## Task statement
Collect all lines from the records below that include the word "dimensions".

## Data records
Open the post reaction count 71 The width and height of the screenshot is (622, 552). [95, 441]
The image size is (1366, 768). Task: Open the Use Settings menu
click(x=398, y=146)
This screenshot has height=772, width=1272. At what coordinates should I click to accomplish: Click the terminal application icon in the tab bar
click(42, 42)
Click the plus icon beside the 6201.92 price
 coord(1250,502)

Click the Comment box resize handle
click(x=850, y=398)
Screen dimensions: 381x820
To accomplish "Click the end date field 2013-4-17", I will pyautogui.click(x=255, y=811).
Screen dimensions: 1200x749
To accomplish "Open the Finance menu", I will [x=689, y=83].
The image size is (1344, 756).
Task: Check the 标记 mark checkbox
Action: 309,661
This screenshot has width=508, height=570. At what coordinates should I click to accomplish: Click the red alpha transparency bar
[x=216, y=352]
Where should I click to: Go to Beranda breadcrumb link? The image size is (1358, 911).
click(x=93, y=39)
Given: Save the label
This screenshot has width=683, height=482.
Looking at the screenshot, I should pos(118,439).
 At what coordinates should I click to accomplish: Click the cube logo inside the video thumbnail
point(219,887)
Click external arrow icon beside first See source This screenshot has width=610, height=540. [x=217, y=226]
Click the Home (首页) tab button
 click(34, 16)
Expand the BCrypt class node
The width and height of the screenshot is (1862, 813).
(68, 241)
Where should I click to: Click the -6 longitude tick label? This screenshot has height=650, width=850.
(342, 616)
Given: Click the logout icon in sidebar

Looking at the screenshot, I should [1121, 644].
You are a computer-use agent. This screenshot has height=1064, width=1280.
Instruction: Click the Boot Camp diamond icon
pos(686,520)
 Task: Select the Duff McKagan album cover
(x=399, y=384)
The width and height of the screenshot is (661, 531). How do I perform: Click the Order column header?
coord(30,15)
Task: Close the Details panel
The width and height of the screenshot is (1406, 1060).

## Exercise answer
Screen dimensions: 381x820
Screen dimensions: 1200x749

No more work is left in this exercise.